Poems about my childhood on a farm, about the farm and about the trees on the farm, about the people and animals there, and (especially) about my parents up to and including their deaths. It’s been an exhausting though rewarding journey, choosing which 60 poems would stand in for all the other poems I’ve written on these subjects.

My tentative title is The Dryad, which appears to be incomprehensible (to date) to about 1/20th of people I’ve shared it with. (My friend Karen says, “Keep it. They can look it up.”)

Subjects not in the book: waitressing, most of the 1,000,000 poems about my daughters (if the poem was set on a visit to the farm, it was fair game), poems explicitly about my marriage, poems about teaching, poems about recent politics, COVID-19, and so forth. Just farm poems and mom/dad poems (since our parents sort of are our geography, it all makes sense. I hope).

One part of my process has been reading many many poetry books by other people, with a steely eye looking out for book structure. Even though my ms. Is almost there, I’m still reading other poets’ books, and this week I am reading two books by Barbara Crooker.

A poet who writes about cows (and she does) never has any trouble winning my heart.
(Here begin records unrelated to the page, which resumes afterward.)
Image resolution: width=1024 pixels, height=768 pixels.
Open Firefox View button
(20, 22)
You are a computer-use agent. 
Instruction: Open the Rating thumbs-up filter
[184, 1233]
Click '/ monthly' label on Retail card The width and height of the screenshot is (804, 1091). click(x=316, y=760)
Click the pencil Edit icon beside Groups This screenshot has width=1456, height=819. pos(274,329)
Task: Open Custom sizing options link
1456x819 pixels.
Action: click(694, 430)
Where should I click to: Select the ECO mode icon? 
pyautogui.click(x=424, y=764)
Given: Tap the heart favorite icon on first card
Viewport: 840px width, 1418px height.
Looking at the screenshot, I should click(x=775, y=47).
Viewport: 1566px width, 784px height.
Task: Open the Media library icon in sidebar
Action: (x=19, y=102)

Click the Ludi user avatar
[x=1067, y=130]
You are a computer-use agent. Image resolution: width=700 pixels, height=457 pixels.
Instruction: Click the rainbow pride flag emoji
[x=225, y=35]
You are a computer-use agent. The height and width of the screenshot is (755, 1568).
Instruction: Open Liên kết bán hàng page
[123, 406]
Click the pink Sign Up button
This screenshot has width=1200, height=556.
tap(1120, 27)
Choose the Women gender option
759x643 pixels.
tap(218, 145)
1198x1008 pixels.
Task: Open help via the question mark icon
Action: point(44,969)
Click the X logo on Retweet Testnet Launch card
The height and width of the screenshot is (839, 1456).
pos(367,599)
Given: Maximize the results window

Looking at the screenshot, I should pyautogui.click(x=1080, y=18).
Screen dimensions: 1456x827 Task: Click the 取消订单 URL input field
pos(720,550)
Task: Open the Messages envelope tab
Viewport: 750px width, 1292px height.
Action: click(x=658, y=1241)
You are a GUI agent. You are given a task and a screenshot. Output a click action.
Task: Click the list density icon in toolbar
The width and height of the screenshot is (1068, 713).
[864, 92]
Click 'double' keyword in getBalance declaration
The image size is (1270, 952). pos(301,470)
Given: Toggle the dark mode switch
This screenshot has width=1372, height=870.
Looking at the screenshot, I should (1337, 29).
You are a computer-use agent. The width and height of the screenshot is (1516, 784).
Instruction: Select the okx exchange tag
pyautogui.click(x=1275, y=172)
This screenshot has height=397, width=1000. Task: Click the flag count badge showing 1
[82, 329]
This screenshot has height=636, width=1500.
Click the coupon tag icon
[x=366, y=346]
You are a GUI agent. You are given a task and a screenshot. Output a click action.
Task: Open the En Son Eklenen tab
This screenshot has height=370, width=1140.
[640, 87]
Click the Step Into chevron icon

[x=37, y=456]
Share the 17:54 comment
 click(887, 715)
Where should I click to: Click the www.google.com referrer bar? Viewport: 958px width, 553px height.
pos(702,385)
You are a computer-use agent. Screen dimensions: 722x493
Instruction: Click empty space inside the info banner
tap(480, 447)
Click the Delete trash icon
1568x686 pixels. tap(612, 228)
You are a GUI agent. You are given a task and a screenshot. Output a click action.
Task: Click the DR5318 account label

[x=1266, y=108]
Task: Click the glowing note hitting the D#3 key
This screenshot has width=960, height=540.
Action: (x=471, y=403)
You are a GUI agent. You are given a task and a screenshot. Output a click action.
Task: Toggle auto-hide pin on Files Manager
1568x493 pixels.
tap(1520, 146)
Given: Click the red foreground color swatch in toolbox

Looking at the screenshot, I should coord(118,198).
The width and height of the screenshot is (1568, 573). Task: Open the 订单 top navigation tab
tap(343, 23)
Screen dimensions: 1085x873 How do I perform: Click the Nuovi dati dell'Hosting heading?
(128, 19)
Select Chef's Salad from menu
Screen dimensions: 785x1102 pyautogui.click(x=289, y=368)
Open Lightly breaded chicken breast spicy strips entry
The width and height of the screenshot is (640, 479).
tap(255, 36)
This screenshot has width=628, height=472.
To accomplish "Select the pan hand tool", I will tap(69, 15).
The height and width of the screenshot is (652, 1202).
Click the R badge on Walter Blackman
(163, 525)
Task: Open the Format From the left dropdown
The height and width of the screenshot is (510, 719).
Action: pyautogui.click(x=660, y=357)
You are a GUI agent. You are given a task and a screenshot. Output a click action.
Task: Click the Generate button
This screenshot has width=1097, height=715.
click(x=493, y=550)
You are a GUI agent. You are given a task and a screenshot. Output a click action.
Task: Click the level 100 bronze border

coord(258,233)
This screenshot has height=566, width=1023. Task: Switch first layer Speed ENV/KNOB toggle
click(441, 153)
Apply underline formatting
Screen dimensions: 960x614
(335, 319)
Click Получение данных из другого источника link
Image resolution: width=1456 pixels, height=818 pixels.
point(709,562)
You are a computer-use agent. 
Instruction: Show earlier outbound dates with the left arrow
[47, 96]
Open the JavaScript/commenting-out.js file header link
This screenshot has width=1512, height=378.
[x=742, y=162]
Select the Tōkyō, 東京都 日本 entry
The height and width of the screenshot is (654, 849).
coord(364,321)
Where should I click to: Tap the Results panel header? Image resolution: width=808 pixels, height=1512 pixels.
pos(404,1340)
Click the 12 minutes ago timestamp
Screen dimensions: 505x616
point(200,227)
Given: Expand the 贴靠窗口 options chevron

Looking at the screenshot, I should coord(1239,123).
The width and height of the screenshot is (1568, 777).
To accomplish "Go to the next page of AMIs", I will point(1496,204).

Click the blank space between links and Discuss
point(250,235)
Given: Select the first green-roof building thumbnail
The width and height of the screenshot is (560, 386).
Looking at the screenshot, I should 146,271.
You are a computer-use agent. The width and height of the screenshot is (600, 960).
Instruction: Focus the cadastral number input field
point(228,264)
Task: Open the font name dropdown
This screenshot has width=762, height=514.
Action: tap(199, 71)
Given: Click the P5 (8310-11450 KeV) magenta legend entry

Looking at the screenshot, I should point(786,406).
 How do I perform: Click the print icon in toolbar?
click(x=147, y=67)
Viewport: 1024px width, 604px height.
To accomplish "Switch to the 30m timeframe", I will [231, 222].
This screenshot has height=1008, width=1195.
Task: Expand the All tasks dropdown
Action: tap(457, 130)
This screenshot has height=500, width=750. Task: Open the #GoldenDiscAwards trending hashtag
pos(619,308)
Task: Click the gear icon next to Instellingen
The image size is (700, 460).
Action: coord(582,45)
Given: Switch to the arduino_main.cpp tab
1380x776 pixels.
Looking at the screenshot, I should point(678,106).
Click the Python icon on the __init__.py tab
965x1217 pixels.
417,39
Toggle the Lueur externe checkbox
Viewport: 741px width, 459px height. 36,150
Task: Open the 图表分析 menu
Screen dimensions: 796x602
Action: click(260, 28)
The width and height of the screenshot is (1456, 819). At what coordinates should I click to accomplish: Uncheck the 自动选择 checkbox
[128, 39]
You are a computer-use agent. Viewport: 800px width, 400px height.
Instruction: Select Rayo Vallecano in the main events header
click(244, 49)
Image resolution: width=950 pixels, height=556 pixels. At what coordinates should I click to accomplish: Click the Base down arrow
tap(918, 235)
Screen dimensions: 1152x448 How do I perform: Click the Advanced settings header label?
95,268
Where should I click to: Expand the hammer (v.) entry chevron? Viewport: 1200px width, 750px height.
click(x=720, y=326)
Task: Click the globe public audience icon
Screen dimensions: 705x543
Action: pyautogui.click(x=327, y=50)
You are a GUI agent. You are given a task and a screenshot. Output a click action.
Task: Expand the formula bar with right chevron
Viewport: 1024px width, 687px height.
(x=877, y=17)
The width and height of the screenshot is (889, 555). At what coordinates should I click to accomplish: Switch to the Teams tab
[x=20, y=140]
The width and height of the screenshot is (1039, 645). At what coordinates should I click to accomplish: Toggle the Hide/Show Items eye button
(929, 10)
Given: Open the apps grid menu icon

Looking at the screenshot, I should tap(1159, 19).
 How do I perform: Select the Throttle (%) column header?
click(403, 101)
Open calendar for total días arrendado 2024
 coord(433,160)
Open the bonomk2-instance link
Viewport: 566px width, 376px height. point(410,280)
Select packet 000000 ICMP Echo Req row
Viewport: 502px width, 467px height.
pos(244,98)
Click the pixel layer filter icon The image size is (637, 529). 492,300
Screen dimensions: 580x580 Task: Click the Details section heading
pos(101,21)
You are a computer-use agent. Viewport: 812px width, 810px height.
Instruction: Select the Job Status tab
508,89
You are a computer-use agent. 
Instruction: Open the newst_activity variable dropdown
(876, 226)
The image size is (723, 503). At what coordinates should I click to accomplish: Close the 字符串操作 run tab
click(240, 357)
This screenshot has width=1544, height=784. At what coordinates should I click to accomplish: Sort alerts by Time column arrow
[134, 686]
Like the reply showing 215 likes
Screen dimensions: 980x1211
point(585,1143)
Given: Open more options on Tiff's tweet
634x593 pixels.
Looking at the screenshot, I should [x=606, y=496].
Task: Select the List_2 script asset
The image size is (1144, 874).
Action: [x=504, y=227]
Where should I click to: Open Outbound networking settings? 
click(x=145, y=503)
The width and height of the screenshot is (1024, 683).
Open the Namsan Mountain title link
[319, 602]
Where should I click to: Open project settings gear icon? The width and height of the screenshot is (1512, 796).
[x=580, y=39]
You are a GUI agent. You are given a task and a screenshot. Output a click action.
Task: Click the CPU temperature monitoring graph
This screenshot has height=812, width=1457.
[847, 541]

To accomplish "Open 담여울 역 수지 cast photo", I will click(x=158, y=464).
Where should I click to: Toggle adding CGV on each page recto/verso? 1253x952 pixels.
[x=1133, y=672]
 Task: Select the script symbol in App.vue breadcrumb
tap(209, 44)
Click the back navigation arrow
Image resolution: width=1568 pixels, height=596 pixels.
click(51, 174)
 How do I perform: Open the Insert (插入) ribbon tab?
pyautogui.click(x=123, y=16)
Here is one (not about cows, but still captivating):

Gray Foxes

It was the summer the gray foxes came out
of the deep woods to stand on our suburban lawn,
screaming at the dying cat, claiming the night for their own.
Two nights later, he faded away, became dust and stone.

After surgery, my mother hallucinated that she was alone
in the hospital, the last person on earth. She
picked up the phone, but there was no one to call.
Night after night, she had the same dream,
the only one alive in a deserted city.

And then the black day came when the old dog left us;
his breath, ragged, foam bubbling from his muzzle.
He laid his head down in the dew-drenched grass,
a sweet September morning, and never got up again.

Maybe the foxes were real; maybe they were only a dream.
The days rush by, swallows in the wind with their green backs
and white throats; they disappear in the shadows
when twilight overtakes them.

—Barbara Crooker (from More, C&R Press, 2010)

 

Of course this poem makes me teary, and it throws me straight back into my childhood—is there anything on a farm that is not destined for death? We didn’t have foxes, but we had coyotes and log trucks that took the corner near our house too fast, cats…oh, I’ll just stop there. But how did my own mother’s decline and death not conjure that up more for me?

Another aspect I admire in this poem is how each stanza skips to a new topic, circling back at the end—but not quite—to the foxes. There’s a dream-like quality here which is partly because of the mother’s hallucination or dream in stanza two, but is more a product of Crooker’s willingness to not be strictly logical and linear.